Verify these results in the above example:

  1. Compute \(\mu_X\) and \(\mu_Y\) from their tables.
  2. Compute \(\mu_Z\) for case A and case B directly from the computed tables.
  3. Verify that \(\mu_Z = \mu_X + \mu_Y\).
  4. Compute \(\sigma^2_X\) and \(\sigma^2_Y\) from their tables.
  5. Compute \(\sigma^2_Z\) for case A and case B directly from the computed tables. Notice how they differ.
  6. Verify that the second case matches with \(\sigma^2_X + \sigma^2_Y\).

Let us consider one more example of this:

We roll a six-sided die. If the result is \(4\) or more then Bob wins \(\$2\). If it is a \(5\) or \(6\), then Alice wins \(\$3\). Denote by \(X\) Bob’s winnings, by \(Y\) Alice’s winnings, and by \(Z\) their total winnings, which we could write symbolically as \(Z = X+Y\).
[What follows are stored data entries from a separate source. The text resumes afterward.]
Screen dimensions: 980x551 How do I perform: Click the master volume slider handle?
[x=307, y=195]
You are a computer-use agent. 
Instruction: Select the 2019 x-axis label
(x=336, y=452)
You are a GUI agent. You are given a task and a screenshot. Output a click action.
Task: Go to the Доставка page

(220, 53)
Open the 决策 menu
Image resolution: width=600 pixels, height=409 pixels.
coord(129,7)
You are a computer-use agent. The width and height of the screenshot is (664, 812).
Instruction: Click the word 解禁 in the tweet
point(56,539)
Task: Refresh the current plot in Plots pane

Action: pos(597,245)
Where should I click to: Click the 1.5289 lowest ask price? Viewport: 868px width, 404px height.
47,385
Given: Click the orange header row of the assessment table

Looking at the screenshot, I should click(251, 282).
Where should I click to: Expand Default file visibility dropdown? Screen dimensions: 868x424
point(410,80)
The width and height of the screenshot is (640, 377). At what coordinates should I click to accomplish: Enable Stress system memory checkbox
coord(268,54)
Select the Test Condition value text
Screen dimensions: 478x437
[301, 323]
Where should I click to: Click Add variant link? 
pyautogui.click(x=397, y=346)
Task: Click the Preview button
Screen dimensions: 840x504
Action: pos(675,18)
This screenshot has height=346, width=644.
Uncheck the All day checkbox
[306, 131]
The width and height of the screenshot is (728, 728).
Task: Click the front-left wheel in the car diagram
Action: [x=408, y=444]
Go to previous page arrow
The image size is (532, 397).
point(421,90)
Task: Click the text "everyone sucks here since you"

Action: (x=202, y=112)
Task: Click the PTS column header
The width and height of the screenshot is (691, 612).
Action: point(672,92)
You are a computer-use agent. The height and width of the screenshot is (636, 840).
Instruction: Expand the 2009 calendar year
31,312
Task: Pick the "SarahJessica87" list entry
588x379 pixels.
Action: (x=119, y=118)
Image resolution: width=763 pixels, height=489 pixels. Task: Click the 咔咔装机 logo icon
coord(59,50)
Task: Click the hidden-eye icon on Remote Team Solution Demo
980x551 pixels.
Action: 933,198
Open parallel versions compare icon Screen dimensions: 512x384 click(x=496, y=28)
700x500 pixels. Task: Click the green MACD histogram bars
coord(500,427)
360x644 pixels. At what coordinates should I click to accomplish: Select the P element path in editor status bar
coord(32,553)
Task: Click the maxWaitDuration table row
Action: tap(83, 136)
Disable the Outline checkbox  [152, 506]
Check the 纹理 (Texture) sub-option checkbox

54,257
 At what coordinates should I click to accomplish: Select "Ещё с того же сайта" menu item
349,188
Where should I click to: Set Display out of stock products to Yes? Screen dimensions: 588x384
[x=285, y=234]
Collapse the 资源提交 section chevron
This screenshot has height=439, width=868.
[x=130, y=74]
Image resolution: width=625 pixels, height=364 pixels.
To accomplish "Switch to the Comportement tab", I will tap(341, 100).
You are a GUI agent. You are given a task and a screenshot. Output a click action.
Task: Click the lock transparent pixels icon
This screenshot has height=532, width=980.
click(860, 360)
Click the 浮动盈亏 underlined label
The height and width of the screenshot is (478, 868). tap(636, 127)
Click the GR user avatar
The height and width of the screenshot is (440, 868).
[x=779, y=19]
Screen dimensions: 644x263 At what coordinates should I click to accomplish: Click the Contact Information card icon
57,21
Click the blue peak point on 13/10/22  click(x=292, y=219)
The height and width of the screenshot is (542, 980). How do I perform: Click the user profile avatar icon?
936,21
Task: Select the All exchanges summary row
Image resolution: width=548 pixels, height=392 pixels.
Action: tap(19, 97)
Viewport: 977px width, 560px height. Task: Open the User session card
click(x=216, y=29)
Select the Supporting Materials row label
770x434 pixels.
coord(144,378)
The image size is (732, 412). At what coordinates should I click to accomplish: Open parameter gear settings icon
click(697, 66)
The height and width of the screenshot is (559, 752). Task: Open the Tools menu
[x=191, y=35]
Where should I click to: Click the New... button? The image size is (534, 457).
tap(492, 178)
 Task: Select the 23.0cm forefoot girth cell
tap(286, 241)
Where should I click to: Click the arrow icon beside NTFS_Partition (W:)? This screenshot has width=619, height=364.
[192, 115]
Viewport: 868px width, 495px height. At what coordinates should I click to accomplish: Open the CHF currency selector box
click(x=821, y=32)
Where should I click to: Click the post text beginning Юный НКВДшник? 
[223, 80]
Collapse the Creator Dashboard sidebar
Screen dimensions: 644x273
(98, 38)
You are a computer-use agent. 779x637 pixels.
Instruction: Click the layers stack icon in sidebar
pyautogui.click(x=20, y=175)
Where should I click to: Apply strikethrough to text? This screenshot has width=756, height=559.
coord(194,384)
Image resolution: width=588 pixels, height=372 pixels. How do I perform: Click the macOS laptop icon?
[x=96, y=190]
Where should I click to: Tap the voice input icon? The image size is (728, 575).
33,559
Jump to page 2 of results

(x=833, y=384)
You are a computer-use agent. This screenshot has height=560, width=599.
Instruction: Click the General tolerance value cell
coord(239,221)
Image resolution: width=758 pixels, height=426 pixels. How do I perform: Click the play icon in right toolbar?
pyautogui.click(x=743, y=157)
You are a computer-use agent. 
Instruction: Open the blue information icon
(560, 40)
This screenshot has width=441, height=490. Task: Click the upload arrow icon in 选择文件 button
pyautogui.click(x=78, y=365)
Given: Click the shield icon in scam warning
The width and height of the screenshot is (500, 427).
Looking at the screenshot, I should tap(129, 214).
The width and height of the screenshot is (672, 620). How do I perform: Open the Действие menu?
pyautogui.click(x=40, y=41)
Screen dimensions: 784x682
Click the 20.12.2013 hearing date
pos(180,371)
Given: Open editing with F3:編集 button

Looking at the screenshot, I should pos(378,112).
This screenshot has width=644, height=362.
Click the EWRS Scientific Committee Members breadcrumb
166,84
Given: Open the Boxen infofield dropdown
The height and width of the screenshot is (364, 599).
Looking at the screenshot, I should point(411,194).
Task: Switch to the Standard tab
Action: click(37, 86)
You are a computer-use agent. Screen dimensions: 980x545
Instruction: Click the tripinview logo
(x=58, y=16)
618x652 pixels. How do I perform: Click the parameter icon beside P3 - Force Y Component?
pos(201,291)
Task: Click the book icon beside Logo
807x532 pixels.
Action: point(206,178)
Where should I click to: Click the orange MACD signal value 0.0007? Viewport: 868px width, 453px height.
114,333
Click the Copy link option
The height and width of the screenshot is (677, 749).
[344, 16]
  1. Compute the tables for \(X\), \(Y\) and \(Z\), as well as the joint probability table for \(X\) and \(Y\) combined.
  2. Compute \(\mu_X\), \(\sigma^2_X\), \(\mu_Y\), \(\sigma^2_Y\) from their tables.
  3. Compute \(\mu_Z\), \(\sigma^2_Z\) from its table. Compute \(\sigma^2_X + \sigma^2_Y\) and notice that it differs from \(\sigma^2_Z\).